Heiko Bloch Heiko Bloch - 2 months ago 6
C++ Question

Array of non-contiguous objects

#include <iostream>
#include <cstring>
// This struct is not guaranteed to occupy contiguous storage
// in the sense of the C++ Object model (§1.8.5):
struct separated {
int i;
separated(int a, int b){i=a; i2=b;}
~separated(){i=i2=-1;} // nontrivial destructor --> not trivially copyable
private: int i2; // different access control --> not standard layout
};
int main() {
static_assert(not std::is_standard_layout<separated>::value,"sl");
static_assert(not std::is_trivial<separated>::value,"tr");
separated a[2]={{1,2},{3,4}};
std::memset(&a[0],0,sizeof(a[0]));
std::cout<<a[1].i;
// No guarantee that the previous line outputs 3.
}
// compiled with Debian clang version 3.5.0-10, C++14-standard
// (outputs 3)



  1. What is the rationale behind weakening standard guarantees to the point that this program may show undefined behaviour?

  2. The standard says:
    "An object of array type contains a contiguously allocated non-empty set of N subobjects of type T."
    If objects of type T do not occupy contiguous storage, how can an array of such objects do?

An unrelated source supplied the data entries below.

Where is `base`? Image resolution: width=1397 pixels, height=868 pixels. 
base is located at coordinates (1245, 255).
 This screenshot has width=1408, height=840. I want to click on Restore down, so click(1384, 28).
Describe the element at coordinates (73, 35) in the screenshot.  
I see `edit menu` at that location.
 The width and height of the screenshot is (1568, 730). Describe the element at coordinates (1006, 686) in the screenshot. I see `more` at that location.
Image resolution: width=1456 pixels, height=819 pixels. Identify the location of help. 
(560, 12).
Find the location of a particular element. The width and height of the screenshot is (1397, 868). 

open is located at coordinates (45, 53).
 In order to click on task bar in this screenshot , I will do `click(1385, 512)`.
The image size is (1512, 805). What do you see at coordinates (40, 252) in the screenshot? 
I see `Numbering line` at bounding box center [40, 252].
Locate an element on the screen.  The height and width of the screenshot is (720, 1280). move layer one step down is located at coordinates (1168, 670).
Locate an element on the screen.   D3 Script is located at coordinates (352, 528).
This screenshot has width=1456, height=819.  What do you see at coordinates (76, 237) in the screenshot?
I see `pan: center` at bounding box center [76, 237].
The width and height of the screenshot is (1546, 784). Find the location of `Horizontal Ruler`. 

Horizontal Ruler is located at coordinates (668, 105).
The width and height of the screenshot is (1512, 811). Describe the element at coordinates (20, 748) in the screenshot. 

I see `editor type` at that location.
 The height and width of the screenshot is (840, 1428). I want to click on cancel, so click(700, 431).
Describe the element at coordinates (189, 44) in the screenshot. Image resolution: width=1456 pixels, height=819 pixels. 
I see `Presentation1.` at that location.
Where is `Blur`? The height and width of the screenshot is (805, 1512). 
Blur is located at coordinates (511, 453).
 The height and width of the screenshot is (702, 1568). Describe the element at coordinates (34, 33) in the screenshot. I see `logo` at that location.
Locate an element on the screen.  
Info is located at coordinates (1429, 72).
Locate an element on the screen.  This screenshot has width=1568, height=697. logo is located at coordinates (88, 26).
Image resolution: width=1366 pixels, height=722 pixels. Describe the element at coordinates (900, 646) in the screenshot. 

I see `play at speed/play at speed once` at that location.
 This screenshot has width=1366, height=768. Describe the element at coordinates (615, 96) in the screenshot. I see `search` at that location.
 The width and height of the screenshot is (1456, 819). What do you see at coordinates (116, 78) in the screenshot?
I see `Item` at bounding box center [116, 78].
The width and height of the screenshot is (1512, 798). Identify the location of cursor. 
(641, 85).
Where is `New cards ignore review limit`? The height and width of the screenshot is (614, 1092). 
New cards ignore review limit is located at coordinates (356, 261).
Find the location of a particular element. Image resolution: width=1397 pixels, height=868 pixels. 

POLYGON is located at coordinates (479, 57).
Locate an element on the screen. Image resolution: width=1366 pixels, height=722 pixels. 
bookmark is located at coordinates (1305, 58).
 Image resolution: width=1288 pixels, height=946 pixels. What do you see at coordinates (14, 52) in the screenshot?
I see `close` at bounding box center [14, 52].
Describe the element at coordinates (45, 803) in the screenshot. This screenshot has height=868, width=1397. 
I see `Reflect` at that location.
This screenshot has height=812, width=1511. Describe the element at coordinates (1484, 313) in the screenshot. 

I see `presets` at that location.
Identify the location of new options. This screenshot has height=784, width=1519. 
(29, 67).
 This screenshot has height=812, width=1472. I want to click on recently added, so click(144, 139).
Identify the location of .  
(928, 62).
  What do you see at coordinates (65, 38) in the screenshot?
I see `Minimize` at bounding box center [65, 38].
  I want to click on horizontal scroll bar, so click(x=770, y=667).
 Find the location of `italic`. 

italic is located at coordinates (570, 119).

edit: removed possibly distracting explanatory text

Answer

1. This is an instance of Occam's razor as adopted by the dragons that actually write compilers: Do not give more guarantees than needed to solve the problem, because otherwise your workload will double without compensation. Sophisticated classes adapted to fancy hardware or to historic hardware were part of the problem. (hinting by BaummitAugen and M.M)

2.

a) It is not that objects of type T either always or never occupy contiguous storage. There may be different memory layouts for the same type within a single binary. (experimental result, not derived from standard, not contradicting the standard)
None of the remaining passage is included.